Perlawanan terhadap kaum adat ini dipimpin oleh para agamawan atau ulama dan akhirnya rakyat mengangkat tokoh-tokoh agama atau ulama sebagai pemimpin mereka karena dianggap punya moral tinggi dibandingkan dengan kaum adat. Para tokoh agama dan ulama dianggap mampu mendistribusikan kebaikan kepada masyarakat banyak.

Tidak puas dengan kepemimpinan agama, apalagi menganggap agama tidak pantas dicampur-adukan dengan negara sehingga bangkitlah kaum intelektual yang dianggap mampu membawa negara ini kepada arah yang lebih baik. Lahirlah tokoh-tokoh seperti Ir. Soekarno, Muhammad Hatta dan tokoh-tokoh intelektual lainnya.

Sementara kalangan militer sudah menunggu di tikungan bahwa kepemimpinan kaum intelektual pasti akan berakhir juga karena tidak cukup kuat akibat tidak mampu menjaga stabilitas politik. Akhirnya militer yang punya struktur dari pusat sampai ke daerah serta persenjataan yang lengkap dapat merebut kekuasaan dari tangan intelektual.

Ketika Jenderal Soeharto berkuasa,
militer berkuasa sampai tingkat kampung. Bahkan jabatan strategis di beberapa kementerian dan legislatif ada jatah untuk militer. Namun kekuasaan militer yang otoriter tidak sesuai lagi dengan perkembangan zaman yang mengedepankan penegakan HAM. Akhirnya kepemimpinan militer tumbang juga.

Sekarang kepemimpinan Indonesia dari struktur pusat sampai bawah dikuasai oleh kaum hartawan. Oleh karena itu jangan mimpi tanpa uang bisa menjadi pemimpin di negeri ini. Kekuasaan hartawan karena basisnya adalah materi maka lebih dekat kepada kemaksiatan dan kezaliman sehingga rakyat kembali ingin mencari pemimpin yang benar-benar santun, adil dan beradab yang kalau menurut Sunnatullahnya akan kembali kepada kaum adat yang meninggalkan feodalisme. Kaum adat inilah yang pada masa akan datang dianggap mampu menjalankan dan menyebarkan nilai-nilai kebaikan.

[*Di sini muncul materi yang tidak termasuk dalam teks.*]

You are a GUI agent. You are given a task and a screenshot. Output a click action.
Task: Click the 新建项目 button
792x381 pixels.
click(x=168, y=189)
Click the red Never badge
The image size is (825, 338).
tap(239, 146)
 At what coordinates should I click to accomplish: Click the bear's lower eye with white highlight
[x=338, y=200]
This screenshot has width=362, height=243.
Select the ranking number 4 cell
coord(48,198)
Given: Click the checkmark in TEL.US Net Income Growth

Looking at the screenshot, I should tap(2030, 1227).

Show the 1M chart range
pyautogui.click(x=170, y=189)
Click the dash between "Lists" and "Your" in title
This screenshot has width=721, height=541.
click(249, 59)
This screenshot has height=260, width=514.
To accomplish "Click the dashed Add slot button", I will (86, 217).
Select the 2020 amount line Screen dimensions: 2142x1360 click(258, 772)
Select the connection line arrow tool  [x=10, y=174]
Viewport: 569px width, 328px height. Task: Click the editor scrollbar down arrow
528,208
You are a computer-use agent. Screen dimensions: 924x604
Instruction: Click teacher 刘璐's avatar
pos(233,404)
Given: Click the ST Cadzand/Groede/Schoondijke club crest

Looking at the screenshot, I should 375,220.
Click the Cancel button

Adapun latar belakang kembalinya kepada kepemimpinan kebudayaan adalah bencana alam. Gunung-gunung sebagai pasak untuk bumi sudah mulai longgar akibat dari penggundulan hutan. Di Pulau Jawa sendiri hanya Gunung Selamat yang masih kokoh, sementara gunung-gunung yang lain sudah longgar. Hal tersebut salah satu yang melatarbelakangi Ibu Kota Negara pindah ke Pulau Kalimantan yang relatif aman dari bencana.

Pada masa yang akan datang peta Indonesia tidak menutup kemungkinan akan berubah. Jawa sendiri bisa menjadi beberapa pulau. Demikian juga pulau-pulau lainnya. Mungkin bencana demi bencana ke depan sebagai “cara” Tuhan menggeser orang-orang yang tidak cocok lagi sebagai khalifah di muka bumi ini karena melenceng jauh dari “visi misi” Tuhan yang sebenarnya.

Salah satu “agenda setting” Tuhan adalah mengembalikan kembali “akhlak mulia” makhluknya sebagaimana Nabi Muhammad SAW diutus untuk memperbaiki menghilangkan sifat-sifat tidak terpuji, kemudian memasukan sifat-sifat terpuji kepada jiwa manusia. Sehingga lahirlah generasi yang berhati suci sebagai khalifah di muka bumi ini.

Sedangkan Raja Keraton Agung Sejagat dan Sunda Empire segera mereka umumkan sebagai sarana menarik “dana nusantara” yang konon mereka percayai disimpan di Bank Swiss dan Bank Dunia yang tidak bisa diambil kecuali jika Indonesia kembali kepada Kerajaan Nusantara yang Bersatu.

Pergiliran masa depan dunia akan ditata oleh kepemimpinan kebudayaan sudah menjadi Sunnatullah. Kabar gembiranya mereka akan bangkit tanpa feodalisme dan properti identitas lewat pakaian atau bangunan istana yang condong sebagai berhala. Kepemimpinan kebudayaan akan dipimpin oleh orang-orang yang mensucikan bathinnya yang “membangun istana” di dalam jiwanya.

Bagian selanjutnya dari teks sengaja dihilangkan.